:: REQUIREMENT ::
Every record must be given again word for word; no picture belongs in the copy.

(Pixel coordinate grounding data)
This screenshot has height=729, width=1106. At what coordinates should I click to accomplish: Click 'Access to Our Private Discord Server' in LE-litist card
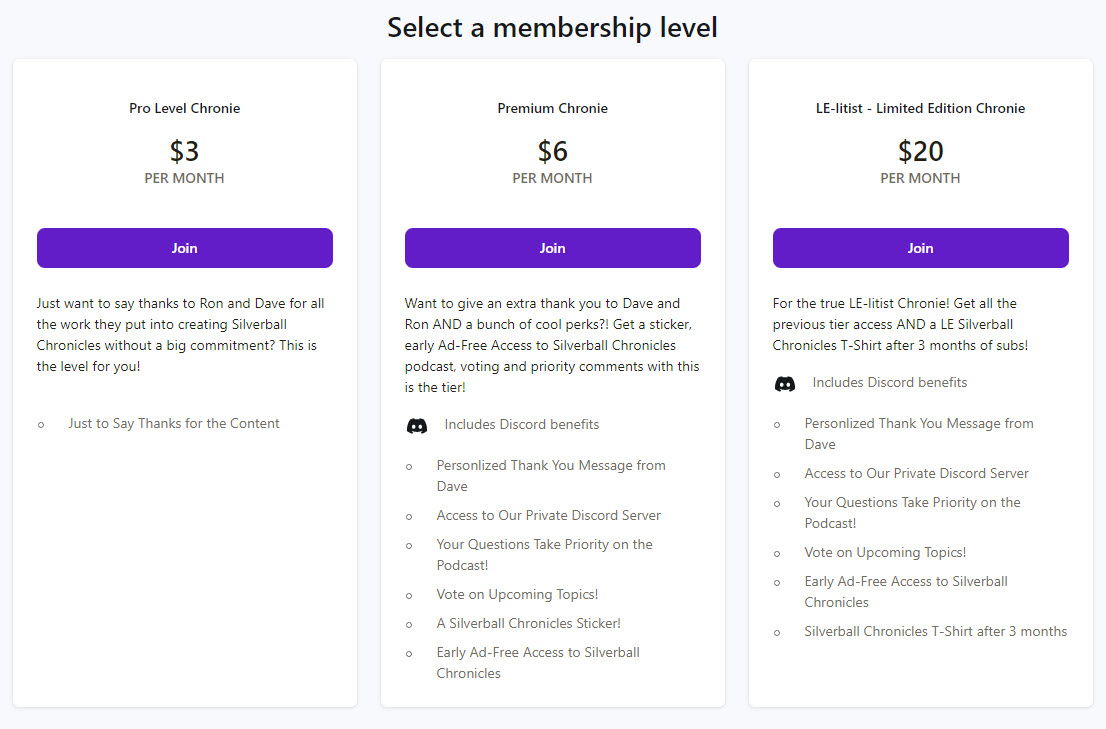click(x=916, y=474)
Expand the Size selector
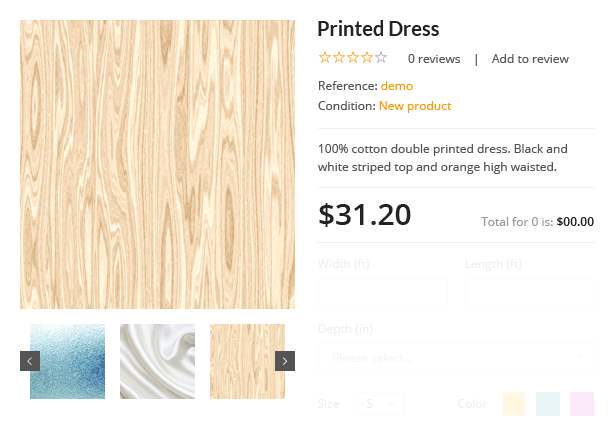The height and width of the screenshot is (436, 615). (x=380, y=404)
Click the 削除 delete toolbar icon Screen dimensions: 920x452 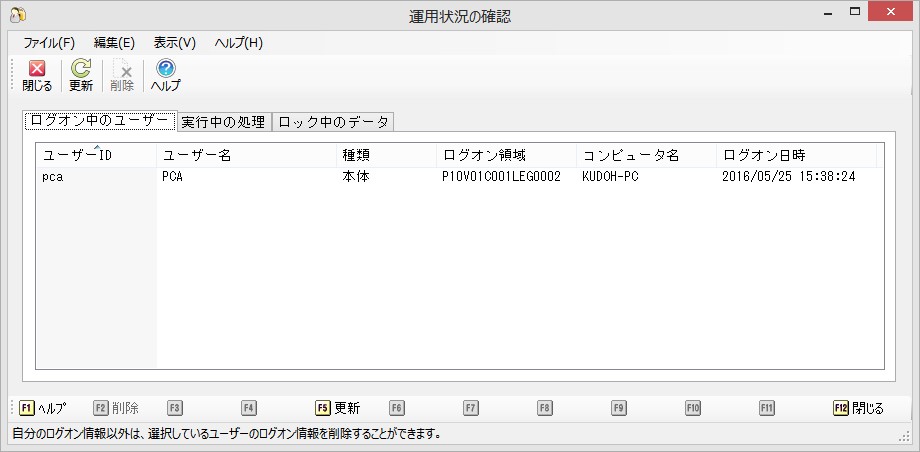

:: FINISHED EXERCISE ::
This screenshot has height=729, width=1106. At what coordinates should I click to accomplish: Click 'Access to Our Private Discord Server' in LE-litist card
click(x=916, y=474)
Expand the Size selector
The height and width of the screenshot is (436, 615). (x=380, y=404)
Click the 削除 delete toolbar icon Screen dimensions: 920x452 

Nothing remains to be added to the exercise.